From TV Guide: “Never mind SIDEWAYS: If you want the real scoop on what goes on in the wine world and how the success of the California wine industry has affected the production of some of the oldest vineyards in Europe, you could hardly do better than filmmaker Jonathan Nossiter's (SUNDAY, SIGNS & WONDERS) hugely entertaining, globe-trotting documentary.”
MOVIE PAIRING: any wine from the Boutique Wine Collection, “dedicated to fleshing out undiscovered and exceptional wines”
Sideways, 2004. Paul Giamatti, Thomas Haden Church, Virginia Madsen, Sandra Oh.
Alexander Payne directs this zany story of two old friends and their wine tasting trip to the Santa Ynez Valley. Miles is a recently divorced, self-proclaimed wine expert, and Jack is a wine greenhorn and casanova who is engaged to be married when he returns home. The discord of their opposing personalities with resulting wacky behavior brings much of the humor to the film. Neither character is admirable, but both become endearing to the viewer as each wart is revealed. Beautiful scenery, tasting room jaunts and descriptive discussions of wine will delight wine enthusiasts.
From Rolling Stone: “Sideways is inarguably a special occasion. Doubters may hedge about calling it a classic and might insist on checking back in a few years to see how it has aged. Fair enough.
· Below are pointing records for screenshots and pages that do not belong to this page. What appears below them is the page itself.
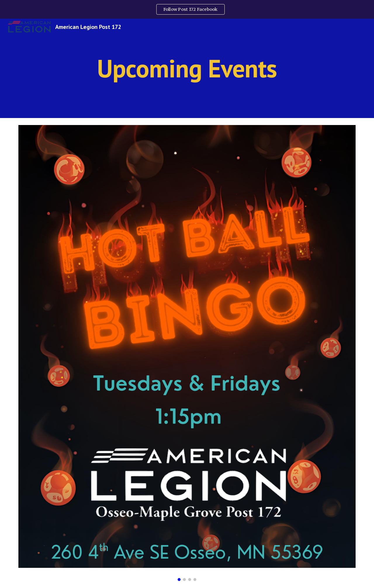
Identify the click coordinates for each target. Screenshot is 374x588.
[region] (187, 9)
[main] (187, 68)
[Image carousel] (187, 353)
But it's not too early to call it pure movie bliss.” Peter Travers.
From the New York Times: “…the emergence of Mr. Payne into the front ranks of American filmmakers isn't just cause for celebration; it's a reason for hope.” Manohla Dargis.
MOVIE PAIRING: Los Olivos Café Pinot Noir with Butternut Squash Salad (enjoyed by Miles, Maya, Jack and Stephanie in the movie). The Los Olivos Café has developed a Sideways Dinner Menu, due to popular request.
Missing books, songs or movies that should have made the cut may disappoint some readers, but narrowing the choices for each category was difficult. For instance, Notorious (1946, Alfred Hitchcock, director) fought like a demon to be included. Fans know that in this movie, what masquerades as several bottles of champagne turn out to be bottles containing uranium ore hidden by the Nazis. I watched the film again for fun with some tasty cabernet. Wine was not prominent enough in the film to be included.
Numerous songs with wine in their titles were eliminated due to lack of renown when compared to the winners that made the list. Examples can be found at http://www.wineintro.com/quotes/songs.
Hopefully, this article offers a departure from the usual wine discourse. I know that subsequent to this research, I have revised my holiday wish list!